To my mind, some of the best albums of 2011 were by women. I've already written about Tune-Yards, and the St. Vincent album Strange Mercy is also one of my favorites. PJ Harvey's Let England Shake is one of her best in many years, and of course everybody loves Adele and Florence. I can see those last two cleaning up at Grammy time. Newcomers Cults and Wild Flag are also likely to turn up on a lot of lists.

The other new band I fell for was Yuck, a couple of British chaps with a strong '90s vibe (who have their own blog over here). The Kills also killed me, as previously mentioned. I got a big kick out of the third album by Gang Gang Dance. And then old favorites like Wilco, Stephen Malkmus, Tom Waits and TV on the Radio delivered strong sets as well.
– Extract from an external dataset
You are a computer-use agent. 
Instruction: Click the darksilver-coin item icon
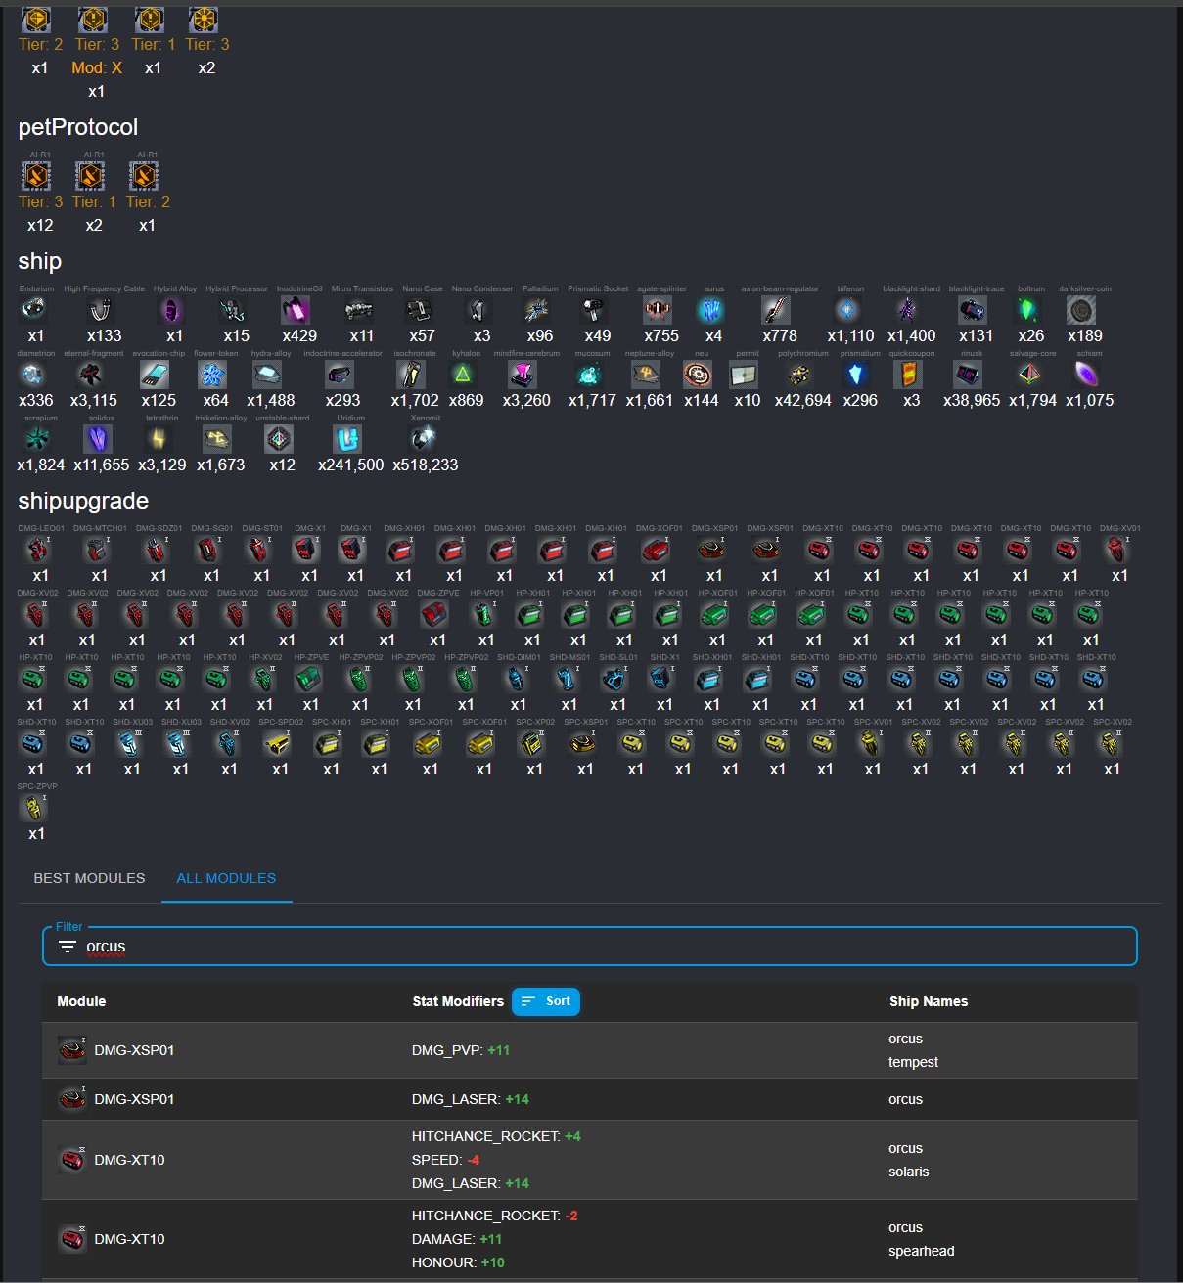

That's sixteen names I've mentioned already, without even bringing up the Radiohead album. Or Bon Iver. Or James Blake. You can see I have my work cut out for me. But next post I'll mention a few of the also-rans that might make good stocking-stuffers for someone on your list.
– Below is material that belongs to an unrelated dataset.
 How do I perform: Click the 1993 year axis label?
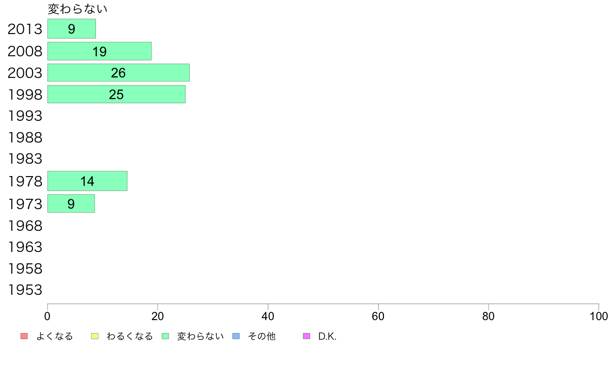25,116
Tuesday, November 29, 2011

Monday Random Ten #33

Here are the first ten songs to pop up on my iPod; Artist/ Song/ Album:


1. The Ventures/ Pipeline/ The Best of the Ventures

2. Matt Pond PA/ People Have a Way/ Last Light

3. Jets to Brazil/ Resistance is Futile/ Orange Rhyming Dictionary

4. Dead Kennedys/ Rawhide/ Dead Kennedys

5. The Eagles/ Take It Easy/ The Very Best of the Eagles

6. Iron & Wine/ Innocent Bones/ The Shepard's Dog

7. The Plugz/ Hombre Secreto (Secret Agent Man)/ Repo Man Soundtrack

8. Cake/ You Turn the Screws/ Prolonging the Magic

9. Frank Black & the Stax Pistols/ Breathless/ Brace Yourself! A Tribute to Otis Blackwell

10. Totó La Momposina y sus Tambores/ Curura/ La Candela Viva


When I was a radio DJ I used to love incongruous segues, but it never occurred to me to play the DKs back-to-back with the Eagles. Thanks, iPod!

Totó La Momposina is the stage name of Colombian singer Sonia Bazanta Vides.

Otis Blackwell wrote more than a thousand songs, including "Don't Be Cruel," "Fever," "Great Balls of Fire," "Return to Sender," "Handy Man," and "All Shook Up."

Jets to Brazil was an American band that released three great albums between 1998 and 2002. The frontman Blake Schwarzenbach was previously with the punk band Jawbreaker, and now makes his living as an English professor.

Matt Pond PA is the eponymous band of prolific New York-based songwriter Matt Pond. Not sure what the PA is for.